Hardness and softness of the image is controlled by set lighting, camera selection, and encoding.

Lighting

Bright, white light with stark shadows will give the harder, almost garish texture. This can be enhanced by adding green or gray to make it even more garish. Dimmer light with more yellow and red (indirect sunlight, incandescent light), gives more mellow shadows, and a softer look. It brings out the flesh tones better so people look more attractive.

Encoding

Less encoding compression gives more details, while more compression softens details for a softer texture. Encoding involves a lot of technical things that affect image delivery and quality. Encoding determines the resolution of the image, how many times the image will be displayed in a second, and how much it will be compressed.

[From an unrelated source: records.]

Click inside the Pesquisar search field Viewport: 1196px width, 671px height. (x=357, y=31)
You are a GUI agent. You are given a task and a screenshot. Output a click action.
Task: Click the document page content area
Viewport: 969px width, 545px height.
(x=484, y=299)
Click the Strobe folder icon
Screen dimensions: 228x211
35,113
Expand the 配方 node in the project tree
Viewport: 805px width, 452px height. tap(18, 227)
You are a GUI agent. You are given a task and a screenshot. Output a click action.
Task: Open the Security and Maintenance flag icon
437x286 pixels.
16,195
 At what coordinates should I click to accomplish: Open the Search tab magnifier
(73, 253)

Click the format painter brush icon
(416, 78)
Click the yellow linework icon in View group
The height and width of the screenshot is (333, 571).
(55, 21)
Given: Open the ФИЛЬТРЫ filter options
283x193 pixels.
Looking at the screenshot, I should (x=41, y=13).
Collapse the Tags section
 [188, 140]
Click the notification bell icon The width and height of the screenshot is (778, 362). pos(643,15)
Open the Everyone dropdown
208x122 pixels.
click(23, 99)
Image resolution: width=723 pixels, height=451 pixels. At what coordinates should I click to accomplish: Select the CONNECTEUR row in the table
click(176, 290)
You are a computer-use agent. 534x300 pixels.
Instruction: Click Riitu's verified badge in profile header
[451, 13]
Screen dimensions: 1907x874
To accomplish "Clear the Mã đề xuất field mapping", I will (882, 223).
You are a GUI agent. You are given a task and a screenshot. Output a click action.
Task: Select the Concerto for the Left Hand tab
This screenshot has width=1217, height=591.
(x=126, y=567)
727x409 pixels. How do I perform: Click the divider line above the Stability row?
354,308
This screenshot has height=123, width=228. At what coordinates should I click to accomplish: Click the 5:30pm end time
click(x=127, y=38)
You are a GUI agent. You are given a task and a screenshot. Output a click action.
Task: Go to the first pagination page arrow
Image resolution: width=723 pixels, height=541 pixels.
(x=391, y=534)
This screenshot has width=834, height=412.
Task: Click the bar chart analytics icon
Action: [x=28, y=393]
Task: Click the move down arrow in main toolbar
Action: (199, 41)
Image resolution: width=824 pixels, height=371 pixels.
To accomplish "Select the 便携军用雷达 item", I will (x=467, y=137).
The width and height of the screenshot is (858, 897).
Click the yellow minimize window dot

In general, the higher the resolution (horizontal lines), the higher the frame rate, and the less compression, the more detail will be displayed making the image clearer.

For theater and high quality Internet streaming (HD-hi), resolution needs to be 1080p at 24 fps. Higher resolutions may work better in theaters, but are not usually available unless using something like a Red camera to capture the image. Since not all viewing devices support high resolution, with more advanced streaming servers, lower resolutions are delivered from multiple encodes of the original, or encoding from the original to lower resolutions on the fly. While 720p (HD-lo) may be adequate for DVD, it doesn't always look good enough, however the industry is finding that when a TV or other device receives 720p and automatically increases it to 1080p, the image may look better than if delivered in 1080p. The reason is because the image is "softer," because it lacks some detail.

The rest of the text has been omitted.